Quién es entonces un buen
periodista, nos preguntamos. Obviamente dijimos nombres, señalamos algunos,
hablamos mal de todos, rescatamos cosas, pero lo valioso de todo eso fue que
esgrimimos algunas cualidades o características del buen periodista. Debe ser
una persona que, sobre todo, lea, que consuma información de todo tipo: cine,
literatura, redes sociales, música (anfibio cultural, diría Mockus)... Sin
importar cuál sea el tipo de periodismo que haga, un periodista debe ser
ilustrado, porque de ahí depende el acervo con que comunique lo que sea que
tiene para decir. Además, eso le da las cualidades del buen conversador, el que
está en capacidad de sostener una charla, pero además hacerla amena, llevadera,
continua.
Es lamentable escuchar radio y
darse cuenta de que muchos periodistas solo dicen tonterías, hablan más que el
entrevistado, dicen verdades de Perogrullo o tienen un léxico pobrísimo,
provocando que uno se cuestione por el contenido de los currículos de
comunicación social en las universidades de acá. Llega uno a pensar que están
más preocupados por cómo aparecer en pantalla que por saber qué preguntar, y
claro, el consabido estribillo de ¡Arriba rating!

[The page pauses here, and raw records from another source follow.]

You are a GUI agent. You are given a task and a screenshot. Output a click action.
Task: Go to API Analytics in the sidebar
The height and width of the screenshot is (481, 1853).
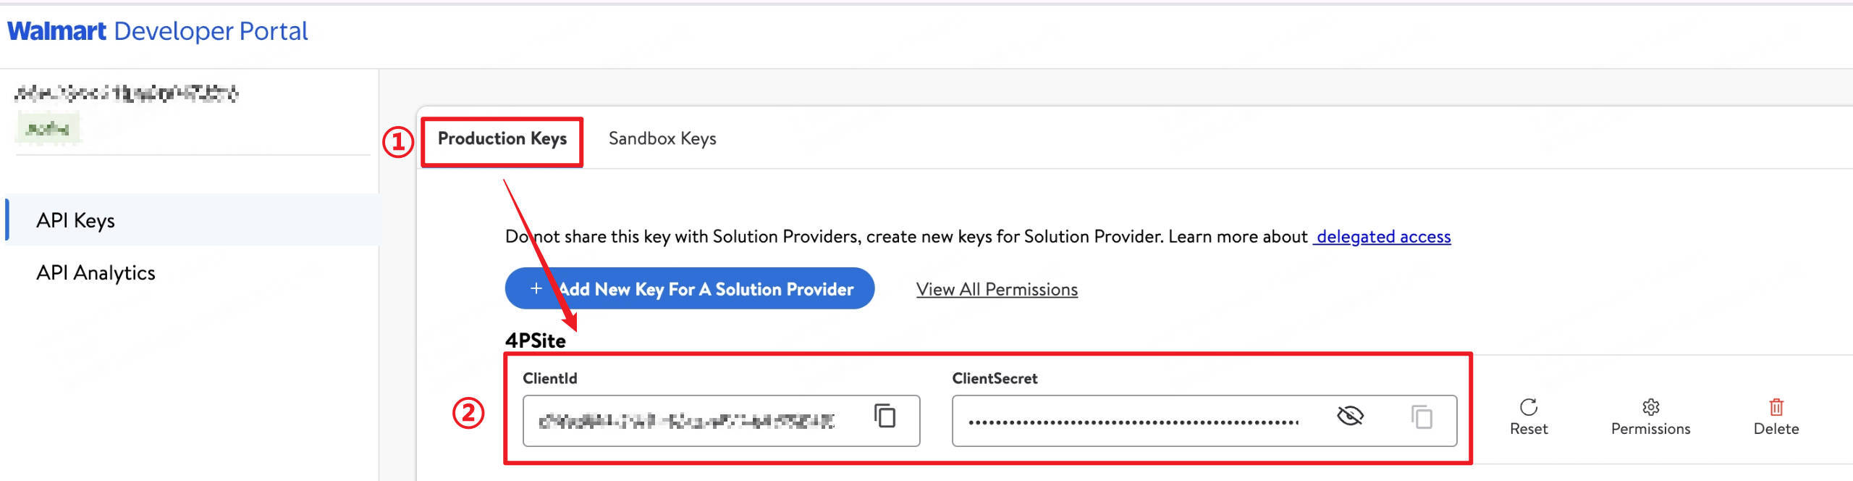(96, 272)
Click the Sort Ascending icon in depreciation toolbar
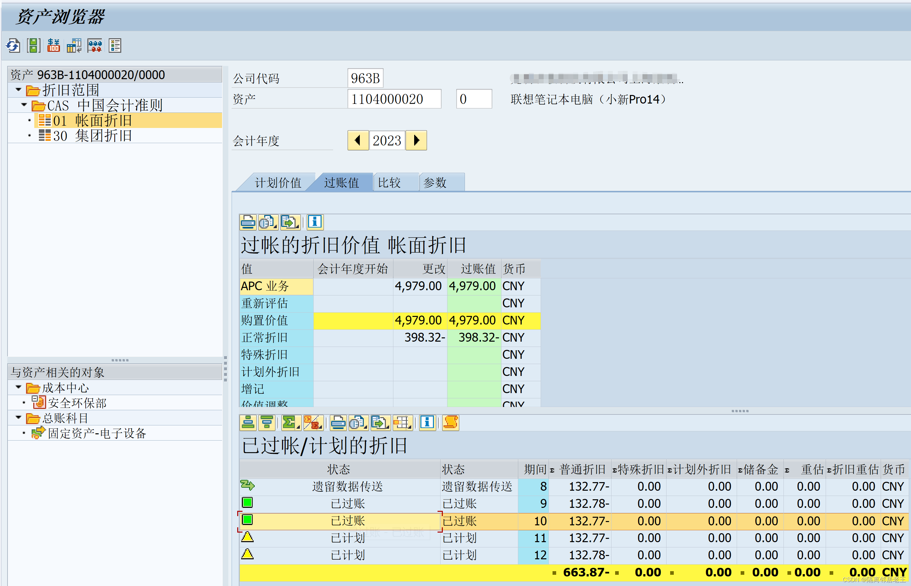The width and height of the screenshot is (911, 586). [248, 422]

Dejando esas observaciones a un
lado, pensaba yo que el periodista debe constituirse como un buen enemigo; esto
es, alguien que obligatoriamente tenga la facilidad de ubicarse en las
antípodas ideológicas en la que se encuentre su entrevistado, pero que esto no
signifique hacer preguntas rastreras, parcializar las verdades o imponer en su
tono la bellaquería y el irrespeto; todo lo contrario, aun siendo implacable
con las preguntas que esgrima, debe prevalecer la cordialidad y que su imagen
sea sinónimo de objetividad, tarea nada fácil para un contexto en que es fácil
descubrir la tendencia política de los medios.

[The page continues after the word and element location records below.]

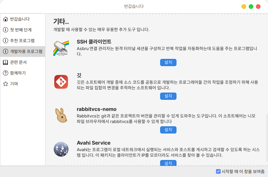Open the 첫 번째 단계 sidebar page
The width and height of the screenshot is (268, 177).
point(21,30)
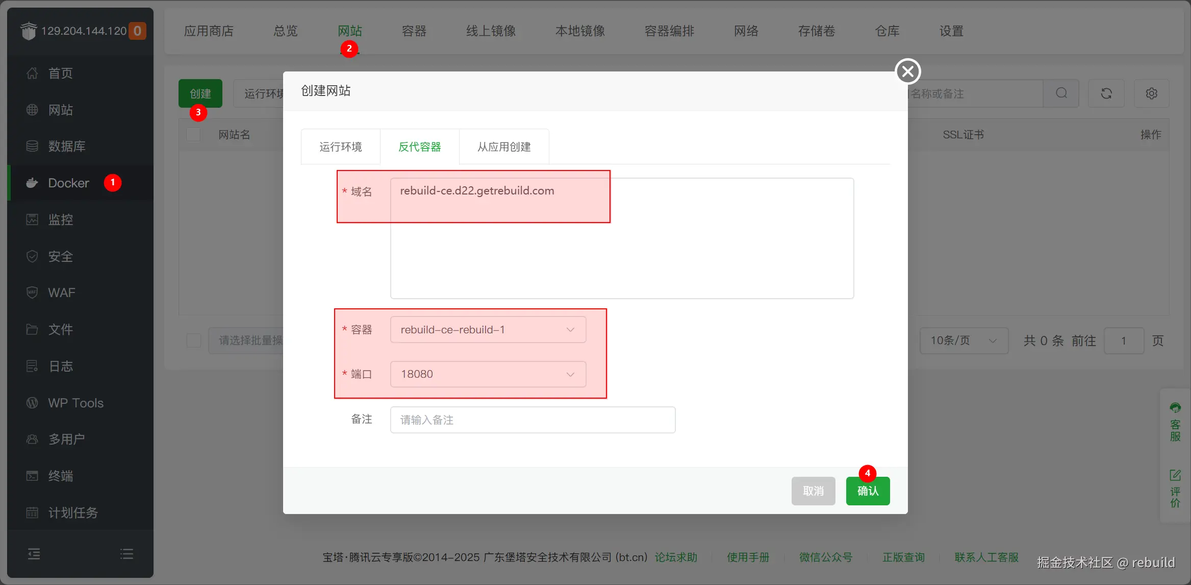Click the 备注 remark input field
1191x585 pixels.
pos(533,420)
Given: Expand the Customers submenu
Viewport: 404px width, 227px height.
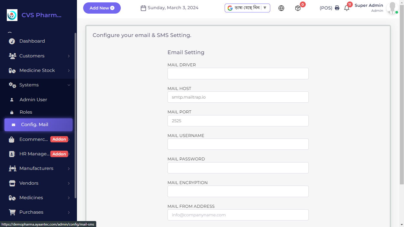Looking at the screenshot, I should [69, 56].
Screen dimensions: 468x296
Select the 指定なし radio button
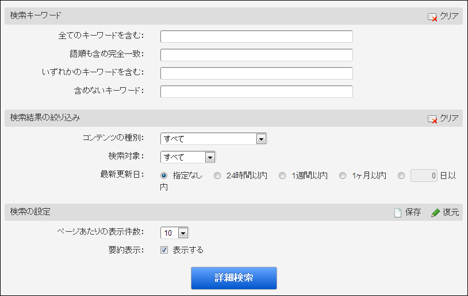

Pero estas observaciones no solo
son para el periodista político o investigativo, incluso aquellos que se
dedican a actividades menos nobles como la farándula, deberían prescindir de la
chabacanería y abordar la vida de los famosos con otro cariz. Escucharlos
hablar con frases plagadas de mas sin
embargos y en tono confianzudo es, cuanto menos, bochornoso.
Quizá esté hablando por mí el
nostálgico que no ha asimilado que atrás quedaron Judith sarmiento, Gloria
Valencia de Castaño y Bernardo Hoyos, pero me resisto a olvidar mi deseo de
encontrar en el periodismo colombiano, al menos uno, entre tanta mácula y
escoria, un buen enemigo que sepa preguntar.